5. New IRA Rollover Limit Starting in 2015
This one’s a tax change for 2015 — it won’t affect your 2014 return, but will affect your savings next year. Starting Jan. 1, 2015 you can only make one rollover from an IRA to another IRA in a 12-month period. A rollover is described as withdrawing the funds from one IRA, holding them for less than 60 days and then depositing them into another IRA account.

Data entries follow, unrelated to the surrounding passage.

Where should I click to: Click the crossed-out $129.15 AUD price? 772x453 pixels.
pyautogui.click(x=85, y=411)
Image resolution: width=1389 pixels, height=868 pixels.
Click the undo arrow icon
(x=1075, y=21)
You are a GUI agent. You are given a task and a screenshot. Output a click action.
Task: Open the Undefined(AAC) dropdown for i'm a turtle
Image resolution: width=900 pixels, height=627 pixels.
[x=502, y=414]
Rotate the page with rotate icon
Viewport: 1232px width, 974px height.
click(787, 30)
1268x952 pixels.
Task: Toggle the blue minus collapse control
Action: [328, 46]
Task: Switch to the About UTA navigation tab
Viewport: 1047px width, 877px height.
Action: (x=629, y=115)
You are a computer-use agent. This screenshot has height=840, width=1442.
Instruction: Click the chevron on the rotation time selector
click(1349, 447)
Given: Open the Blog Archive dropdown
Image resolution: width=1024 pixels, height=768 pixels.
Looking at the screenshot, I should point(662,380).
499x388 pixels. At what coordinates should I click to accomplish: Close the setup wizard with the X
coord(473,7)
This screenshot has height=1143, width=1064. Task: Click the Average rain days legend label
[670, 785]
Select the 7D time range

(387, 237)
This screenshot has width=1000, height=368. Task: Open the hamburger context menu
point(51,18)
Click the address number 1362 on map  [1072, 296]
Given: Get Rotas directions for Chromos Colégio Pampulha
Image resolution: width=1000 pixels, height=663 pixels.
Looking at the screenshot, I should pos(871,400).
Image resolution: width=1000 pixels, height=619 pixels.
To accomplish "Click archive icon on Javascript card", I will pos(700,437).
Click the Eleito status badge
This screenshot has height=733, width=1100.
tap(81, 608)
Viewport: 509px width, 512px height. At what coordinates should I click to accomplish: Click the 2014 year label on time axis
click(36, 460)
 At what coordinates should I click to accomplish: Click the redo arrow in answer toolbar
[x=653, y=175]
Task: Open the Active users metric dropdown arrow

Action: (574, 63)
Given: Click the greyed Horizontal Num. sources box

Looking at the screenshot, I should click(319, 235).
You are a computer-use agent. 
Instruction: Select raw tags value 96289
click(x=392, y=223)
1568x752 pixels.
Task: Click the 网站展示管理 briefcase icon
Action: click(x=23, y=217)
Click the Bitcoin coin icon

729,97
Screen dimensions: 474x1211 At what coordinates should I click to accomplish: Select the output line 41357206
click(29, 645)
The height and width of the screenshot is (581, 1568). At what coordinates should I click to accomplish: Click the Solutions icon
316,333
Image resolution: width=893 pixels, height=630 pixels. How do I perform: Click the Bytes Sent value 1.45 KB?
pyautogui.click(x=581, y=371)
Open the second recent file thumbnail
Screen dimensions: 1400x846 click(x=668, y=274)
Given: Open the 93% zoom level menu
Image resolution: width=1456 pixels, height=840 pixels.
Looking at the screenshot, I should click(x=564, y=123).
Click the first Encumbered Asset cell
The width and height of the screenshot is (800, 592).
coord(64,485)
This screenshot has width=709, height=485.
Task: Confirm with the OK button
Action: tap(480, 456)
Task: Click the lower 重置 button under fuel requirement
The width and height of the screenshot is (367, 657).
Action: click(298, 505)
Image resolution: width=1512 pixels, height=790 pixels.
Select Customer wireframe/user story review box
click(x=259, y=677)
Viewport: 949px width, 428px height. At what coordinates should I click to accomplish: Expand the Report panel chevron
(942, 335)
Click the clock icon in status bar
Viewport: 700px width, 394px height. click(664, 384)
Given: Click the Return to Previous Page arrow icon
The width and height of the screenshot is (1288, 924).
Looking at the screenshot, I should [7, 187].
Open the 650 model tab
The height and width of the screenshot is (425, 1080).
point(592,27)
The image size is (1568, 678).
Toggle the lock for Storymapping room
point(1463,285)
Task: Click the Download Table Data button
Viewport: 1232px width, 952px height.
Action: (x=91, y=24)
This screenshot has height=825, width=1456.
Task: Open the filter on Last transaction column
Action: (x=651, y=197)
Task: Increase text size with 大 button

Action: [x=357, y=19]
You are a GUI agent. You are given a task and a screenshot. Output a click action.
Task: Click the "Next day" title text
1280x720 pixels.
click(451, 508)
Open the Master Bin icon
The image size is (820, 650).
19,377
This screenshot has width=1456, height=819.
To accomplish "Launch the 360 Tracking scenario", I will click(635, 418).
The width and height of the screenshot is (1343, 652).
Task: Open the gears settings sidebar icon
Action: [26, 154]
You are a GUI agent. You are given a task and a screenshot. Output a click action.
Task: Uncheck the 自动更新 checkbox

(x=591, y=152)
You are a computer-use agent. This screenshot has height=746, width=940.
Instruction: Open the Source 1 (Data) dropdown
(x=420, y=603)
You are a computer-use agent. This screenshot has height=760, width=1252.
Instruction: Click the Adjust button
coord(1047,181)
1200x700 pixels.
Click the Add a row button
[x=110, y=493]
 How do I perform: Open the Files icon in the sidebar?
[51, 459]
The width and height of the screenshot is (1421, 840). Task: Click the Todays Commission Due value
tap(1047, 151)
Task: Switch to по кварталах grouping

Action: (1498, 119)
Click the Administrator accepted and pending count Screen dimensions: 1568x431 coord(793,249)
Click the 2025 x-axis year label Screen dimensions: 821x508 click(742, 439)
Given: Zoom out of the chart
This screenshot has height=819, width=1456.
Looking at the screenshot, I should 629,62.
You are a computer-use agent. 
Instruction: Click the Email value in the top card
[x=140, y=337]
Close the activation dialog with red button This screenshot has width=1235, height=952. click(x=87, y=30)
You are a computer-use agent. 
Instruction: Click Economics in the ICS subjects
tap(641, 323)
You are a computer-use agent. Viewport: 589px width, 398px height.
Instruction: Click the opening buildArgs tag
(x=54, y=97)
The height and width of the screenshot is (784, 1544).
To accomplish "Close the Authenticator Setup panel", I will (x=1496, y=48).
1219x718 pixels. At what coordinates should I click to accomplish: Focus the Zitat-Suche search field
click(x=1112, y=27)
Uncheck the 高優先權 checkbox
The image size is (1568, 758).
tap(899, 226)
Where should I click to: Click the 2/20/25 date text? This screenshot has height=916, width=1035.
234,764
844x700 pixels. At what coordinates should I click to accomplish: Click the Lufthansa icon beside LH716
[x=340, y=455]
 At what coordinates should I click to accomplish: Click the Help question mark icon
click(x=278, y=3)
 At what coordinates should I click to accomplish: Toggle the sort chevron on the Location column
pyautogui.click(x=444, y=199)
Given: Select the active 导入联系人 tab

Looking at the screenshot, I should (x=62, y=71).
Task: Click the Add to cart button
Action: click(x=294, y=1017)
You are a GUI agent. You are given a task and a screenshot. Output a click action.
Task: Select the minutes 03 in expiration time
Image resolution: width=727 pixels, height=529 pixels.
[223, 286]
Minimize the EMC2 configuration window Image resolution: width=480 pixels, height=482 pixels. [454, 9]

Taxpayers can still make as many trustee-to-trustee transfers as they like over the course of a year. (That means you can tell Bank “A” to send your IRA funds to Bank “B” — the money is never actually withdrawn and in your possession.) If you roll over more than one IRA, the withdrawals after the first will be taxed to you at regular rates, plus potentially a 10 percent early withdrawal tax. In addition, the disallowed rollover will be subject to the regular IRA contribution limits. If the rolled over amount exceeds your allowable IRA contribution, it will be treated as an excess contribution and subject to a 6 percent excise tax. The takeaway: Withdraw IRA funds with great care and attention in 2015 and going forward.
Tax law changes occur every month, sometimes every day. It could be that Congress makes the changes, the IRS issues big new regulations, revenue procedures or revenue rulings or the tax courts make big changes. Sometimes the U S Supreme Court weighs in. It’s a lot to keep up with, and that’s assuming you don’t have any other business or job.
If you’ve got a business or real estate investments, this is the year you don’t want to try to do it yourself. There are a lot of changes that have the most experienced CPAs caught off guard. If you make a mistake, the penalties can be huge.